▶ The input
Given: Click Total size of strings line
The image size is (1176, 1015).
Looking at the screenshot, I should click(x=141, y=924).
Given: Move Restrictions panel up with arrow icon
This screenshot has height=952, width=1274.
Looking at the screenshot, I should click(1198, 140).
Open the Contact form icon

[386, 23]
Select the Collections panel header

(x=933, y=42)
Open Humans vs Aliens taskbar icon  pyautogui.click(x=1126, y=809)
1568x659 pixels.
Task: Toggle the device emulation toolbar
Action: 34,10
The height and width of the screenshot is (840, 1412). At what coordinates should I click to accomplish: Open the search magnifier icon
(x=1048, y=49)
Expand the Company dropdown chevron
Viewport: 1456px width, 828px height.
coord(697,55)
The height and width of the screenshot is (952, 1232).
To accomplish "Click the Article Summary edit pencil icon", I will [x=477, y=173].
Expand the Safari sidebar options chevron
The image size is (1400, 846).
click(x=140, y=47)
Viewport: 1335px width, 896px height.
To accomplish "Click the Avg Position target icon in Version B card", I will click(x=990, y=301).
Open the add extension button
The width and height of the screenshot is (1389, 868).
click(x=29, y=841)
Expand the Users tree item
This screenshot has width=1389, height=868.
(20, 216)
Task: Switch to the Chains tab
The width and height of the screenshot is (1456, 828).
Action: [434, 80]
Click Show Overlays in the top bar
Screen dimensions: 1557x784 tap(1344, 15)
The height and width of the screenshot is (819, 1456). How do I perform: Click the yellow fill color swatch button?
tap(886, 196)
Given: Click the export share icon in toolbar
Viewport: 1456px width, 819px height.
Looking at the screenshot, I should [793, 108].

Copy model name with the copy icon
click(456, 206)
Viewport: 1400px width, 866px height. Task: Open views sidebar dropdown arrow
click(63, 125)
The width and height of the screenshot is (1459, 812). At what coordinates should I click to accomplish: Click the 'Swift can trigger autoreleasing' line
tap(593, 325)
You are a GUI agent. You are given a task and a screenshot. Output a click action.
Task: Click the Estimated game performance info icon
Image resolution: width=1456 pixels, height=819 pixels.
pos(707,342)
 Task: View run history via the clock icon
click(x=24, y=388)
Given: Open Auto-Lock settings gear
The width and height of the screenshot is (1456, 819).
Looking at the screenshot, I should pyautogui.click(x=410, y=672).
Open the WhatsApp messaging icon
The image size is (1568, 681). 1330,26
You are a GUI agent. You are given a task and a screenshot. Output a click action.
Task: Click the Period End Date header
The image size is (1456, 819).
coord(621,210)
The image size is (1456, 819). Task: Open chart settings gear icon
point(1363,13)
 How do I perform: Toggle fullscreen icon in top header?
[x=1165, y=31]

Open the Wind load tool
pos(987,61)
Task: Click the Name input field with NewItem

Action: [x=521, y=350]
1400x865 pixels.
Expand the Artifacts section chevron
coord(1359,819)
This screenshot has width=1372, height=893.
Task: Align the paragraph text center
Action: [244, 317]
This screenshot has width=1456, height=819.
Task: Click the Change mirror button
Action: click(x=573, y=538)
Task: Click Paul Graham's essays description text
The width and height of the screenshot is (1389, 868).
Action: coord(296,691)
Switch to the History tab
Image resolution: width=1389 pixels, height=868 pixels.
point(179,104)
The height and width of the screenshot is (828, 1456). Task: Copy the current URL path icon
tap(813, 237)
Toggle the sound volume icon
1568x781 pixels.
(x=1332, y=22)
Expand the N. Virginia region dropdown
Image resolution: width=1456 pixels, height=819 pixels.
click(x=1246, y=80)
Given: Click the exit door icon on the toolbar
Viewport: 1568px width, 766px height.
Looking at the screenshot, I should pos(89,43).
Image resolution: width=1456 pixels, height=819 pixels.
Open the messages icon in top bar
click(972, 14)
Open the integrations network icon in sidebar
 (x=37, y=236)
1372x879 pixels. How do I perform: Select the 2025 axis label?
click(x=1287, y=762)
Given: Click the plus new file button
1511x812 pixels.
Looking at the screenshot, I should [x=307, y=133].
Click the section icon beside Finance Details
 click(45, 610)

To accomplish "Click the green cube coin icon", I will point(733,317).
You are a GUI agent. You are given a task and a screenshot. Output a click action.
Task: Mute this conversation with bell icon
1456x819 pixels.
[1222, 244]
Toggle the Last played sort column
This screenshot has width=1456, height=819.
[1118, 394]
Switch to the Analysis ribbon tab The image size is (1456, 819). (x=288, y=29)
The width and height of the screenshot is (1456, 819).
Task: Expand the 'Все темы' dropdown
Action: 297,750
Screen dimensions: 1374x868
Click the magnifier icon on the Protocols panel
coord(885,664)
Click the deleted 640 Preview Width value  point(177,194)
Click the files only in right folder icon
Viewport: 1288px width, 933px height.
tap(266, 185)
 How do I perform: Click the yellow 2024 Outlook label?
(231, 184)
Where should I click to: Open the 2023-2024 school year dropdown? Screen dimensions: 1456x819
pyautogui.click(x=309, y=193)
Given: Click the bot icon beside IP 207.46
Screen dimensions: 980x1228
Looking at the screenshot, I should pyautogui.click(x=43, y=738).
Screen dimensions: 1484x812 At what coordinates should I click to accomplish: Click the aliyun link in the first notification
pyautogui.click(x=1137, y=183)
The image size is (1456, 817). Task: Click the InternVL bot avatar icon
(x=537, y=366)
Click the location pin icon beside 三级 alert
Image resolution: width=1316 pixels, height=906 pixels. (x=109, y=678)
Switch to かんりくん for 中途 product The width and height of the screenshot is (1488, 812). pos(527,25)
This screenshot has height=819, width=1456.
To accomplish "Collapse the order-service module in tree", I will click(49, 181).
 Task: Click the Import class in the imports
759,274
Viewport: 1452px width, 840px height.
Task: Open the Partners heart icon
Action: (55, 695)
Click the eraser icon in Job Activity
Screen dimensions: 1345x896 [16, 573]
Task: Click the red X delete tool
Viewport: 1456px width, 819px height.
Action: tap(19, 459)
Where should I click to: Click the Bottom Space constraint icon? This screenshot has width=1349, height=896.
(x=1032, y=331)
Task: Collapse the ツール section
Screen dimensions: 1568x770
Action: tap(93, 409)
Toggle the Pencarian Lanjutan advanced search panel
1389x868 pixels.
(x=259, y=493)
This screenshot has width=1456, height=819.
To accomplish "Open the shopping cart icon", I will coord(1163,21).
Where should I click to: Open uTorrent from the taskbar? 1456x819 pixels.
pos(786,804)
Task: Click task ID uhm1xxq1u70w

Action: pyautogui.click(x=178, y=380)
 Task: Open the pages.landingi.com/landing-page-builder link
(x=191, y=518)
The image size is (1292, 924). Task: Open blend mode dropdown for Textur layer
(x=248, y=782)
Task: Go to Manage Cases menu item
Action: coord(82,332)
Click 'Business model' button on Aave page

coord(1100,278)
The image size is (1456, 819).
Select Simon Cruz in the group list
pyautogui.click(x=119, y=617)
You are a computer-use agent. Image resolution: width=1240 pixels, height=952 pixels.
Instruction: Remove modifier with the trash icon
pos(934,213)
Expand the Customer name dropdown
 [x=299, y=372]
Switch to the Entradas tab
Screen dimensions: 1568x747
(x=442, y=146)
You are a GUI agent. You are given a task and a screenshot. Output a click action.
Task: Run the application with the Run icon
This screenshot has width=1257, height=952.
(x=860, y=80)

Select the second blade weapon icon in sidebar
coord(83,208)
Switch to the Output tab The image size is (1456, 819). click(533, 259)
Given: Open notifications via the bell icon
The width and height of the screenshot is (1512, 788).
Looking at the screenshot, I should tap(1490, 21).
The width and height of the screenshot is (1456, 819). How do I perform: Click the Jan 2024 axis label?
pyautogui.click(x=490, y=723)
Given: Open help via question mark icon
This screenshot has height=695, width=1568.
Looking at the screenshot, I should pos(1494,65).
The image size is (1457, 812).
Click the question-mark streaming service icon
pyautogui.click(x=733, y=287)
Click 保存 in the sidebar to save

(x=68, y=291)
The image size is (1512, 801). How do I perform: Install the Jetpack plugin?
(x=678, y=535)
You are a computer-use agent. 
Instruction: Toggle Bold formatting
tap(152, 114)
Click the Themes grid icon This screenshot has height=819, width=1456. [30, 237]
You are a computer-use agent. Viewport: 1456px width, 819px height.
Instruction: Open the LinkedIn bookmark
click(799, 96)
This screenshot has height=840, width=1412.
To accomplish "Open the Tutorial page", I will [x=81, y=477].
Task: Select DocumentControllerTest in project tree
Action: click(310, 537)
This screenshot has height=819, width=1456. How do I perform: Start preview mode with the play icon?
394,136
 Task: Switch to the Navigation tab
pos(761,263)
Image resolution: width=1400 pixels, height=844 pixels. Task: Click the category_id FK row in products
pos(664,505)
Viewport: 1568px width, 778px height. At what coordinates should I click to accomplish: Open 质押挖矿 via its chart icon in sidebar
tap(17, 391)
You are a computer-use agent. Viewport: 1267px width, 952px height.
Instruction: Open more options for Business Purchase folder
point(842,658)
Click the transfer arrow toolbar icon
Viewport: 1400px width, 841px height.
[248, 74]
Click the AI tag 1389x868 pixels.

▶ Required action
What are the lines, exactly as written above, from the line with "Click the eraser icon in Job Activity" to the line with "Switch to the Output", both included? Output only those.

▶ Your solution
Click the eraser icon in Job Activity
Screen dimensions: 1345x896 [16, 573]
Task: Click the red X delete tool
Viewport: 1456px width, 819px height.
Action: tap(19, 459)
Where should I click to: Click the Bottom Space constraint icon? This screenshot has width=1349, height=896.
(x=1032, y=331)
Task: Collapse the ツール section
Screen dimensions: 1568x770
Action: tap(93, 409)
Toggle the Pencarian Lanjutan advanced search panel
1389x868 pixels.
(x=259, y=493)
This screenshot has width=1456, height=819.
To accomplish "Open the shopping cart icon", I will coord(1163,21).
Where should I click to: Open uTorrent from the taskbar? 1456x819 pixels.
pos(786,804)
Task: Click task ID uhm1xxq1u70w

Action: pyautogui.click(x=178, y=380)
 Task: Open the pages.landingi.com/landing-page-builder link
(x=191, y=518)
The image size is (1292, 924). Task: Open blend mode dropdown for Textur layer
(x=248, y=782)
Task: Go to Manage Cases menu item
Action: coord(82,332)
Click 'Business model' button on Aave page

coord(1100,278)
The image size is (1456, 819).
Select Simon Cruz in the group list
pyautogui.click(x=119, y=617)
You are a computer-use agent. Image resolution: width=1240 pixels, height=952 pixels.
Instruction: Remove modifier with the trash icon
pos(934,213)
Expand the Customer name dropdown
 [x=299, y=372]
Switch to the Entradas tab
Screen dimensions: 1568x747
(x=442, y=146)
You are a GUI agent. You are given a task and a screenshot. Output a click action.
Task: Run the application with the Run icon
This screenshot has width=1257, height=952.
(x=860, y=80)

Select the second blade weapon icon in sidebar
coord(83,208)
Switch to the Output tab The image size is (1456, 819). click(533, 259)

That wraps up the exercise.